Dr Andrew Barnett has spent over thirty years working in the development business as a government economist, academic researcher, NGO director, and consultant. He is internationally known for his work on energy, technology policy and underdevelopment.
He is currently a principal in The Policy Practice, a newly-established company set up to provide a political economy perspective on policy and institutional change internationally and in developing countries. He continues as Chair and Managing Director of the UK-based economic research company, Sussex Research Associates Ltd., which he founded in 1985. Mr. Barnett also advises the Shell Foundation on its Sustainable Energy Programme, which supports activities to increase the access of resource-poor people in developing countries to more effective energy services. Since 1996 he has been an independent member of the World Bank/UNDP Technical Advisory Group, which assures the direction and quality of the multi-donor Energy Sector Management Assistance Programme (ESMAP). He has recently provided an intellectual framework on energy and poverty for the Institute of Development Studies at Sussex University, and has been appointed to adjudicate bids on energy and poverty for the UK Government’s Department for International Development’s Knowledge and Research Programme.
Mr. Barnett is a member of the Council and the Finance and General Purposes Committee of the Overseas Development Institute, London and a member of the Boards of Womankind Worldwide and of Brighton, Hove and Sussex Sixth Form College. He is a Member of the Editorial Board of the international journal World Development and has been an Honorary Fellow at the Science Policy Research Unit at the University of Sussex since June 1966.
From 1994 to 1998 Mr. Barnett was Director of Research at the Intermediate Technology Development Group (an international non-governmental organisation) where he was responsible for the intellectual direction of the Group, its international policy research, and its systems for quality assurance and impact assessment.
From 1987 to 1993 he carried out and managed research as the leader of the Technology and Development Group, Science Policy Research Unit, University of Sussex. From 1978 to 1985, he managed research grant programmes on technology policy and energy policy for the International Development Research Centre of Canada. He has also acted as the Specialist Adviser to the British House of Lords Select Committee on Development Assistance to Science and Technology (1989-90).
He organised and directed the first major evaluation for the Commission of the European Communities of their aid to the energy sector (1986-1987).

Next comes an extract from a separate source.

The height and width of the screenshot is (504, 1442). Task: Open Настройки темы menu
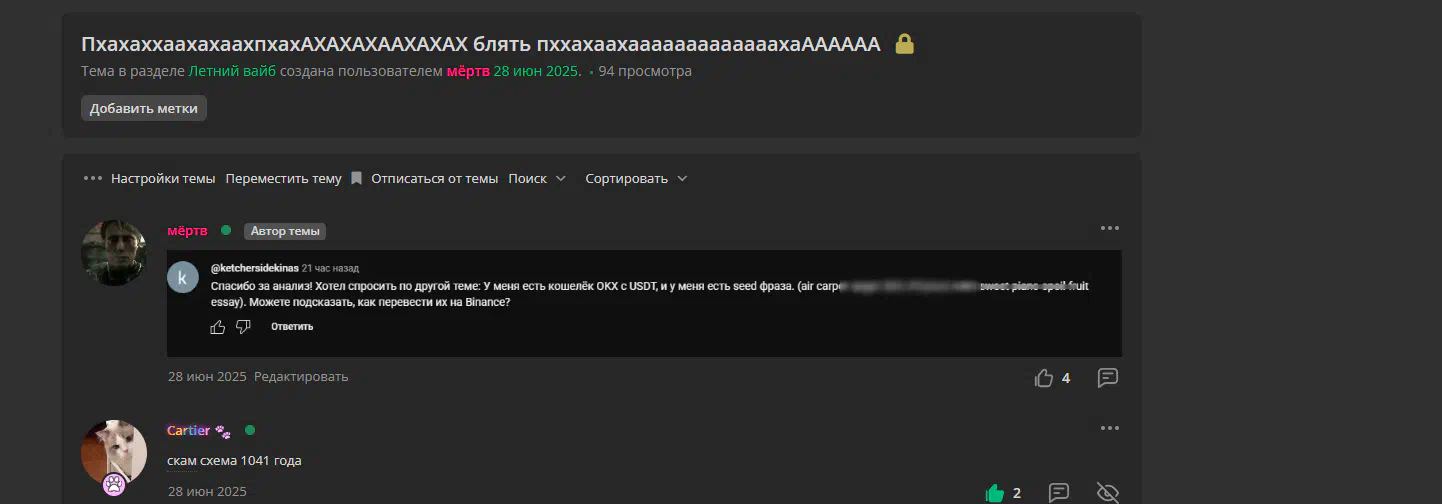(163, 179)
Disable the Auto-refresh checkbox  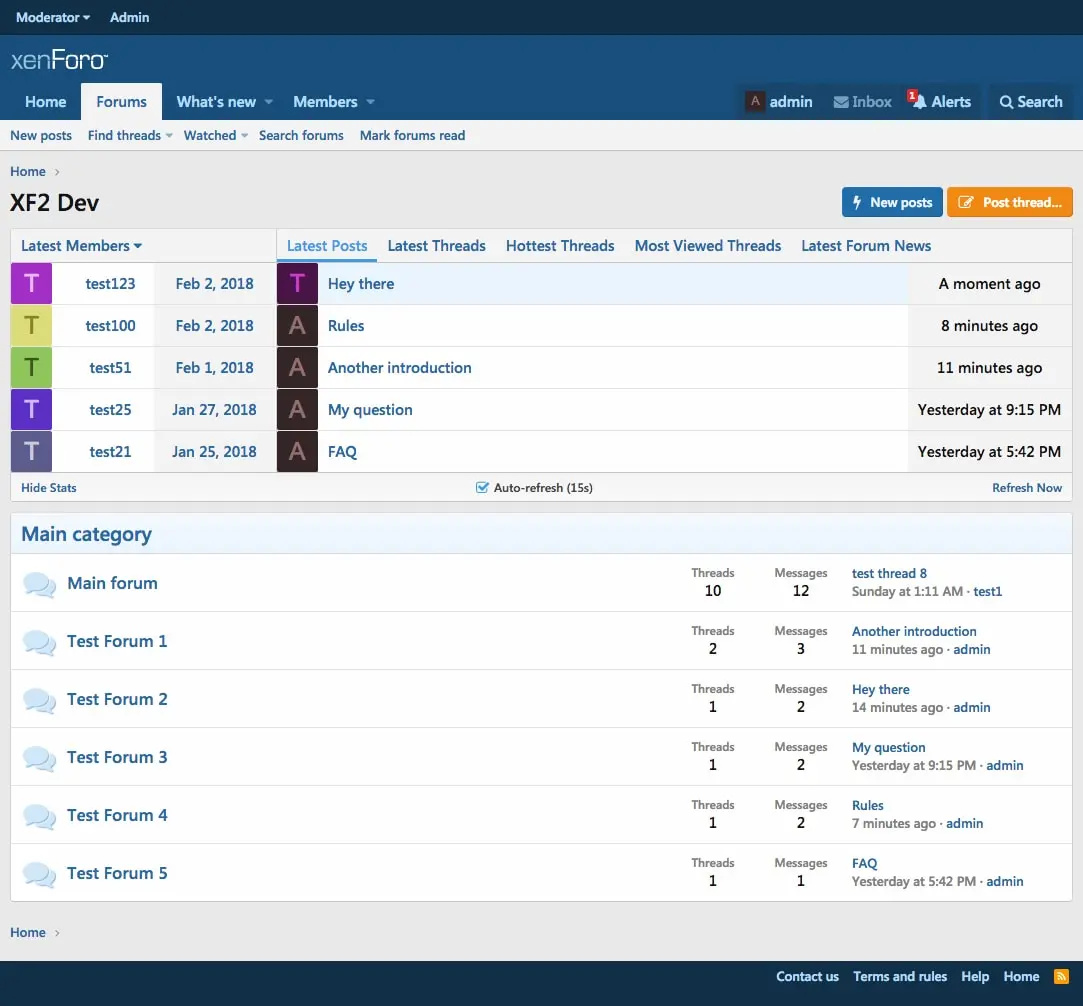click(481, 487)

He has undertaken a number of evaluations of the work of the World Bank, the UK's ODA, the Swedish International Development Authority, and the Danish Aid Programme. He has advised the OECD Development Assistance Committee, UNCTAD and the International Development Research Centre of Canada on various aspects of international technology transfer, energy and the environment.
Overall, he has worked on issues of energy and development since the mid 1970’s with a particular focus on the international transfer of technology, decentralised energy systems, and, more recently, the factors affecting the development of markets for improved energy supplies in rural areas of developing countries. He has a long-standing concern relating to policy research, and building technological capability in developing countries. He has specialised in promoting technical change to secure livelihoods, particularly in the "intermediate" area between the technological frontier of the global economy and the traditional technologies of subsistence.